The first quarter 2010 national MAR Index, which includes studios, one-, two-, three- and four-bedroom units, was 98, the same as in 4Q09. The MAR Index for 1Q09 was 99, slightly higher than a year later. When comparing applicants for one- versus two-bedroom units, the 1Q10 MAR Index is higher for one-bedroom units at 99 than for two-bedroom, which came in at 95.
“Following a bad year for jobs, the absence of a major falloff in credit quality in the first quarter is good news,” Jay Harris, vice president-business services of First Advantage SafeRent, tells MHN. “Steady applicant credit quality means apartment operators can continue to manage deposits and relax credit criteria incrementally, thus improving their demand for available units in the busy season with minimum additional credit risk.”
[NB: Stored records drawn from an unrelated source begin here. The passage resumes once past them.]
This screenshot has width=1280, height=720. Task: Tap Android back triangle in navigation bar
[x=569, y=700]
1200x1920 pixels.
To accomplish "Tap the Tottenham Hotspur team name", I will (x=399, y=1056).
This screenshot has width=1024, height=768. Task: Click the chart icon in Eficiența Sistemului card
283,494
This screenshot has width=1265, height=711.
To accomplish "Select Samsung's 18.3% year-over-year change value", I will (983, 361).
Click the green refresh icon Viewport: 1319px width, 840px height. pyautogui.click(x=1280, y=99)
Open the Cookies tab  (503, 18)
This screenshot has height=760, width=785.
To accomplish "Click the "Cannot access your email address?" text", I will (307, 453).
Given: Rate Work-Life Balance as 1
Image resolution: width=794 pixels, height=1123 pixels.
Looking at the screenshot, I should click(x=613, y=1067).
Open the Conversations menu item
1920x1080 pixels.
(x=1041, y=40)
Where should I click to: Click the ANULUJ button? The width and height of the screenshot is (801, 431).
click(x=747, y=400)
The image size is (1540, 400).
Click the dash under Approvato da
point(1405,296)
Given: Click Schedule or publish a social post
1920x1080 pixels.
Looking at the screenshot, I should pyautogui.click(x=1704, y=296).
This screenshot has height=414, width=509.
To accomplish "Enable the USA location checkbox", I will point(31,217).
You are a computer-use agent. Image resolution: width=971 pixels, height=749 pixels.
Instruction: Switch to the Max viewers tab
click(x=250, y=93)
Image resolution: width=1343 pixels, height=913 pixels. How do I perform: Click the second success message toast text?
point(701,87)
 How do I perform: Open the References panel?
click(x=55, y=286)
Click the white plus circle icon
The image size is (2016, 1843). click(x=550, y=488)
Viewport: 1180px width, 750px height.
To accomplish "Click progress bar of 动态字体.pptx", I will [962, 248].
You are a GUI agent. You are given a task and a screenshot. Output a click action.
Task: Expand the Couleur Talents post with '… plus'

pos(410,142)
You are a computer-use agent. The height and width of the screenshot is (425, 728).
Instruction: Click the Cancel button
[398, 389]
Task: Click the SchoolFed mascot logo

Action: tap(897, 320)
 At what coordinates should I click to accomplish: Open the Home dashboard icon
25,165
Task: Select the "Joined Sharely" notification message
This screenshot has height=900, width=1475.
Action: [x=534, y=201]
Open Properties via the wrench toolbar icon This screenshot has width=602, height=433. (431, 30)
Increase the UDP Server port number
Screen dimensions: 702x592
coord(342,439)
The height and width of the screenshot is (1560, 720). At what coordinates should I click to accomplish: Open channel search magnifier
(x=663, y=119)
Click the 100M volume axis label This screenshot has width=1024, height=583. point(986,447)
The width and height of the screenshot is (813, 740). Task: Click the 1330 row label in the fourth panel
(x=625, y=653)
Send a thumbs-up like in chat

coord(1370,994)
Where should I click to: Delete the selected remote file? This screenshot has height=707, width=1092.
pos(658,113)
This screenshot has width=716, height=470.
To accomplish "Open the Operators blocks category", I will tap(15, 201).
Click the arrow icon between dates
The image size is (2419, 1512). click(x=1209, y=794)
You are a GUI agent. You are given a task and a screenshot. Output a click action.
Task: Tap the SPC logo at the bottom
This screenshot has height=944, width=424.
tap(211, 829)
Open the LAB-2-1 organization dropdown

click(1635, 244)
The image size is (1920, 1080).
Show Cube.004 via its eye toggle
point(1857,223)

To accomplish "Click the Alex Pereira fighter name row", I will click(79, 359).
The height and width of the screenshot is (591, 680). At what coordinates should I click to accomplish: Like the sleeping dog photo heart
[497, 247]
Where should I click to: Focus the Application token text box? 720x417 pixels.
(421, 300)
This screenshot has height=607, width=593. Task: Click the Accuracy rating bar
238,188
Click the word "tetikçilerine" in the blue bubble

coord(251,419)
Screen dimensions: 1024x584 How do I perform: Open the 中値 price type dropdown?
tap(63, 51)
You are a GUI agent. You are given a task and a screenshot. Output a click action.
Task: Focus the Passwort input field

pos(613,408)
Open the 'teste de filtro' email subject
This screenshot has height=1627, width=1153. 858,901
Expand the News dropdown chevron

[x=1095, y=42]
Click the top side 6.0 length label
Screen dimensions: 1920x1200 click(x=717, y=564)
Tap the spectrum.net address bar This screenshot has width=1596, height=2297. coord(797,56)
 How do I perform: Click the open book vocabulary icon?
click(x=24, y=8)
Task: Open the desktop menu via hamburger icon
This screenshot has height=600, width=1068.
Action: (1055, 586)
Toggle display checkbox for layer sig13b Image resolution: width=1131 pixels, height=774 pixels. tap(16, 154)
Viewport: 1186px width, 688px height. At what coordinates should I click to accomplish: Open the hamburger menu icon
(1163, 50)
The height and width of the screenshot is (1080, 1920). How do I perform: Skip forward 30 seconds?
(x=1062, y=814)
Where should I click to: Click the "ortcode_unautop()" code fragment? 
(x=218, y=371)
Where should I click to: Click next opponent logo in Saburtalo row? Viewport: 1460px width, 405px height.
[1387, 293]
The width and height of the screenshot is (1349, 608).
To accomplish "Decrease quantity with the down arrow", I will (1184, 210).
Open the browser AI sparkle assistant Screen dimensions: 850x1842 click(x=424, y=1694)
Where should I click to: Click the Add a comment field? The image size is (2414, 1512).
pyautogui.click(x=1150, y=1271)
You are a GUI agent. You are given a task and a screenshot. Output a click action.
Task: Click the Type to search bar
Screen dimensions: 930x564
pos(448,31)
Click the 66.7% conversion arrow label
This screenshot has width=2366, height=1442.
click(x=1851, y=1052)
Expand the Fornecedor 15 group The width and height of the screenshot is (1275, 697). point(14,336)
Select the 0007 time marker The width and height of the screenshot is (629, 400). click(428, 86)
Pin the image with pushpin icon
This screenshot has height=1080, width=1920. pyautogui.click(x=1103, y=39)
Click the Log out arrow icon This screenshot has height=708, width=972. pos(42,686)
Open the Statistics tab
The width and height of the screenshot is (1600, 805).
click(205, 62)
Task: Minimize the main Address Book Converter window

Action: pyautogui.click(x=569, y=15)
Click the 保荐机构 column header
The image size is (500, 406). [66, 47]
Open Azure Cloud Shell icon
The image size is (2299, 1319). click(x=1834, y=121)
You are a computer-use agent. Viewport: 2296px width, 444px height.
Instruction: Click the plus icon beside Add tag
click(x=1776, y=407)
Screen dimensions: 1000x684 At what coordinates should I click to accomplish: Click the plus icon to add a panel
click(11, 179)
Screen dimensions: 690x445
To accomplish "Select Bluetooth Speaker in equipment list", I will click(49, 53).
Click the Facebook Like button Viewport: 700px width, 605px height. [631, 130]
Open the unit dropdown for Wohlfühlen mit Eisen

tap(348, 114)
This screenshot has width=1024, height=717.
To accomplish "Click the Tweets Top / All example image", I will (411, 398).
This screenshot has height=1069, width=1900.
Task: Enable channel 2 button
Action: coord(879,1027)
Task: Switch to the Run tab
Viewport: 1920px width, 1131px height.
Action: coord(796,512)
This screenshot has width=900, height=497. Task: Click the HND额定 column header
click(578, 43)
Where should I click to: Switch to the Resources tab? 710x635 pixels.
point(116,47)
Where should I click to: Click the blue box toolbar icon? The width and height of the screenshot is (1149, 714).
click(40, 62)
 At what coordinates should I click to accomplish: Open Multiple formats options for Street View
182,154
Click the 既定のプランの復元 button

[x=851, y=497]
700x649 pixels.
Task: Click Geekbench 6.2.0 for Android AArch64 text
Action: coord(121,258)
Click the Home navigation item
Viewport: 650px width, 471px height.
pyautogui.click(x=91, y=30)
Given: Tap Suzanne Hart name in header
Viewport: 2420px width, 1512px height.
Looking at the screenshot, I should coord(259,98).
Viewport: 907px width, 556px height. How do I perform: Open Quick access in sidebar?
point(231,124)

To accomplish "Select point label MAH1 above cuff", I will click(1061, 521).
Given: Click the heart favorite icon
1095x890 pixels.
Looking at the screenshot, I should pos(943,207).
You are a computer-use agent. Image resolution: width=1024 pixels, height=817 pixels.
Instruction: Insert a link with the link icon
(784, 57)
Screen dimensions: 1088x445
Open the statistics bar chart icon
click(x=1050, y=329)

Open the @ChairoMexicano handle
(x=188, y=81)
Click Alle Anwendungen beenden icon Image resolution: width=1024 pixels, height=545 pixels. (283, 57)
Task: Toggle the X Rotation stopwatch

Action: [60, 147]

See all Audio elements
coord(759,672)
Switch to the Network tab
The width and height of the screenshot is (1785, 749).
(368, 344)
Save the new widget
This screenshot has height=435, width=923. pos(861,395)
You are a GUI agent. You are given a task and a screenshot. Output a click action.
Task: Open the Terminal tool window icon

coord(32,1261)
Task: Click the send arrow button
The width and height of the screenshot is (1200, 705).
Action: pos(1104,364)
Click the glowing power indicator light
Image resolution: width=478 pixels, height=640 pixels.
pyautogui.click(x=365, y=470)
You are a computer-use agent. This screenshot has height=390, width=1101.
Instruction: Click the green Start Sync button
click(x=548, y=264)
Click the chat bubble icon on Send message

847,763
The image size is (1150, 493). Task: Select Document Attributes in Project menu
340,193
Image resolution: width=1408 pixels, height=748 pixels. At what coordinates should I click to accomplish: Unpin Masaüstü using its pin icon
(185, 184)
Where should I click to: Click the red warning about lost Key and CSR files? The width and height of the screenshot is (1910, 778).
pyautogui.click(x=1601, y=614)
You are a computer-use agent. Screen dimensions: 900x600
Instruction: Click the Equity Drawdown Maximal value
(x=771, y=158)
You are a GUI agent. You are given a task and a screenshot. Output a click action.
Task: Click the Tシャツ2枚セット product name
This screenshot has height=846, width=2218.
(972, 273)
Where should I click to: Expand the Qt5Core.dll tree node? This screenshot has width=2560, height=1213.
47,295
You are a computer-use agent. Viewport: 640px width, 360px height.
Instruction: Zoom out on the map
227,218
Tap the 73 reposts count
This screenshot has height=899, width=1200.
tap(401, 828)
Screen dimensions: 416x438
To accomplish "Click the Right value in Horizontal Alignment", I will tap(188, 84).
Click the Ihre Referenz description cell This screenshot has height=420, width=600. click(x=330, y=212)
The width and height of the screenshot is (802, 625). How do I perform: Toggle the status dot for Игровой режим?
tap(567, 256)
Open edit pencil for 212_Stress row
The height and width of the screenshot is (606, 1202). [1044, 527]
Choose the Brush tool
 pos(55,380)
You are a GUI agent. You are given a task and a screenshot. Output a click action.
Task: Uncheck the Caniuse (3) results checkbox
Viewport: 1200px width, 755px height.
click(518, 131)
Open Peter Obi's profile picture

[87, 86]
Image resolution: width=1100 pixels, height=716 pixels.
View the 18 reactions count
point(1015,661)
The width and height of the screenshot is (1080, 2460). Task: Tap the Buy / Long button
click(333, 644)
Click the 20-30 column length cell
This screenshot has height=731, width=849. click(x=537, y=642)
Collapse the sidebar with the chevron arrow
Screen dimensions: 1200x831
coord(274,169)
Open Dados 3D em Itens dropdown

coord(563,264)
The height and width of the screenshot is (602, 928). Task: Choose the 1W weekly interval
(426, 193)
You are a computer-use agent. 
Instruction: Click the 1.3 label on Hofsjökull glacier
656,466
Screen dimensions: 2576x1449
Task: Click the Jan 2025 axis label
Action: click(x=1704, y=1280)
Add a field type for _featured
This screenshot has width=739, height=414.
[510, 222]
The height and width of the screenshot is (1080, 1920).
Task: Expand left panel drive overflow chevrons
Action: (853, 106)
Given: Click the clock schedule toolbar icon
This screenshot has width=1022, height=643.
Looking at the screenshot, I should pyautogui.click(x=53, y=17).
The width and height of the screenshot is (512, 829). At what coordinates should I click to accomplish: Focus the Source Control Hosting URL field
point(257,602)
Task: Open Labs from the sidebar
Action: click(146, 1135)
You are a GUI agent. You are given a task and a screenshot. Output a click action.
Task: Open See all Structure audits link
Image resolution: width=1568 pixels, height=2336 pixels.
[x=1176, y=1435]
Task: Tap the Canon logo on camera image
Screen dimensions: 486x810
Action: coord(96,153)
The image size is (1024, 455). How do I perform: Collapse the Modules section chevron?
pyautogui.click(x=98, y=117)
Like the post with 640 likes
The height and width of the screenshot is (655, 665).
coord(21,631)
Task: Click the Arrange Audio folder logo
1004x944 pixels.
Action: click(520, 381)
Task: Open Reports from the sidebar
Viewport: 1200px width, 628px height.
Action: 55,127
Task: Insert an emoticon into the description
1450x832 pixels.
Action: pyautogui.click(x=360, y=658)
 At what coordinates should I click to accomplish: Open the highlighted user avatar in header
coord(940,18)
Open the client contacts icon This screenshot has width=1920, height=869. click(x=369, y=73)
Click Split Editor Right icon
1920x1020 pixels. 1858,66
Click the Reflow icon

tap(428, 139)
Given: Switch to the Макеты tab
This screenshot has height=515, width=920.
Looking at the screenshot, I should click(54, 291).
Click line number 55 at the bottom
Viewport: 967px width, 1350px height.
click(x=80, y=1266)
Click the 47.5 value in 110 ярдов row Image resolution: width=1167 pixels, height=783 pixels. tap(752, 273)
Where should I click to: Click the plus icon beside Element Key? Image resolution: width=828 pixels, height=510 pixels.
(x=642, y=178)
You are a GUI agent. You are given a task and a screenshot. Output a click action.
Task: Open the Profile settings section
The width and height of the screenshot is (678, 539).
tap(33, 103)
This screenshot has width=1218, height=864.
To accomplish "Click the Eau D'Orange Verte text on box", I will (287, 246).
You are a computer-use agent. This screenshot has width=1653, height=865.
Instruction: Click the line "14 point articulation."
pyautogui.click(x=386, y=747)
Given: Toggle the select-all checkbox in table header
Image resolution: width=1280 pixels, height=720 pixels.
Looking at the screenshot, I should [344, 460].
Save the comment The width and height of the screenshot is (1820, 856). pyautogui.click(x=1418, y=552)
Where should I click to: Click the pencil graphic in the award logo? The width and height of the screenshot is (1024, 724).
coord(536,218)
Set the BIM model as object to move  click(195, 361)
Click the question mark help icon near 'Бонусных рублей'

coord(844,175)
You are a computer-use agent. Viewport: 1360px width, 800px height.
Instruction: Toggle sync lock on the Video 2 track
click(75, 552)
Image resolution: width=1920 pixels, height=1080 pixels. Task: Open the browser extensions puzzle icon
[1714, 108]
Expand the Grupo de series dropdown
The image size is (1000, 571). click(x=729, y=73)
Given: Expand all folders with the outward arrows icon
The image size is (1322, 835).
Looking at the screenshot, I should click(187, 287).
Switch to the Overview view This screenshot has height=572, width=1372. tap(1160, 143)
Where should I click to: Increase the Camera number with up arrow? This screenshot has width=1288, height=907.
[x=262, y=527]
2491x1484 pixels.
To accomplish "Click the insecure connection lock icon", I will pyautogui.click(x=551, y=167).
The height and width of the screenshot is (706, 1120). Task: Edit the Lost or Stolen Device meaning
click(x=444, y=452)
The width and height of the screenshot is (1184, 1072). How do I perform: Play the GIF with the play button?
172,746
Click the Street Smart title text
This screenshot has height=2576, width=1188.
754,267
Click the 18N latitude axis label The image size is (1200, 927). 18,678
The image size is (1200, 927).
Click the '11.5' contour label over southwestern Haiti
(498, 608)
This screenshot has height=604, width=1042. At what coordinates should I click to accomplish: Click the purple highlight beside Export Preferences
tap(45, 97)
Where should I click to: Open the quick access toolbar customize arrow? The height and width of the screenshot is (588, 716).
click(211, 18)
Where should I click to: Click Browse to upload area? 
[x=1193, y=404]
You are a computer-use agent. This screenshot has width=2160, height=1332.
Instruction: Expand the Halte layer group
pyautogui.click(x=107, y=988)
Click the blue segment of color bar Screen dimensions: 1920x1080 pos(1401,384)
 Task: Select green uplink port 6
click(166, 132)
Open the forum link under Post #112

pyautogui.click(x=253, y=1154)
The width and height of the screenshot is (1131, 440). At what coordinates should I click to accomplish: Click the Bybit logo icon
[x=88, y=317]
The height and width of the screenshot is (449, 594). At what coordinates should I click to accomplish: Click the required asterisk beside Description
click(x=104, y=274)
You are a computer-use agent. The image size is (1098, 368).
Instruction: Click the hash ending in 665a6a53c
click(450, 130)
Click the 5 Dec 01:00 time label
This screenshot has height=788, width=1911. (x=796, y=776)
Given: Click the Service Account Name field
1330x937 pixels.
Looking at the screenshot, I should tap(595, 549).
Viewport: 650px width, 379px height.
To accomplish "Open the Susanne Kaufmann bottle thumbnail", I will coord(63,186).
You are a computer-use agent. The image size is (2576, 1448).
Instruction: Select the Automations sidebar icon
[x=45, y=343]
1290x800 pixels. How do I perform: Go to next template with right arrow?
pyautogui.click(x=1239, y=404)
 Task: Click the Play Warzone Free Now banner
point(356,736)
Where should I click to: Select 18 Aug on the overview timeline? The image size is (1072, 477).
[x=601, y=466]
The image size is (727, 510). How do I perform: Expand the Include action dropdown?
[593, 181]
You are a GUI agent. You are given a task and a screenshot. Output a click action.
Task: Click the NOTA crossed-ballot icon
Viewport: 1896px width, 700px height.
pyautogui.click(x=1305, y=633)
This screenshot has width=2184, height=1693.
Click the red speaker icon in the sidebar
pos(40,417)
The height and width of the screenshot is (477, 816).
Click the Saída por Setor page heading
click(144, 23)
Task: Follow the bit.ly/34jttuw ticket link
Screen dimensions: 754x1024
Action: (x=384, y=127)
A lower index value indicates an applicant pool with a higher risk of not fulfilling lease obligations. A MAR Index value of 100 means that market conditions are equal to the national mean for the index’s base period, which was 2004. Greater than 100 means market conditions with reduced average risk of default relative to the base period, while less than 100 indicates market conditions with increased average risk of default.
The index is derived from First Advantage SafeRent’s Statistical Screening Model, which was developed from historical resident lease performance data to specifically evaluate the potential risk of a resident’s future lease performance. The model generates scores for each applicant indicating the relative risk of the applicant not fulfilling lease obligations, with a lower score indicating a riskier applicant.
The index is updated quarterly to provide a benchmark against which to compare a multifamily portfolio’s performance. The comparison indicates whether a portfolio is performing above, below or at market levels with respect to attracting and securing applicants with higher credit quality and an increased likelihood of fulfilling their lease obligations.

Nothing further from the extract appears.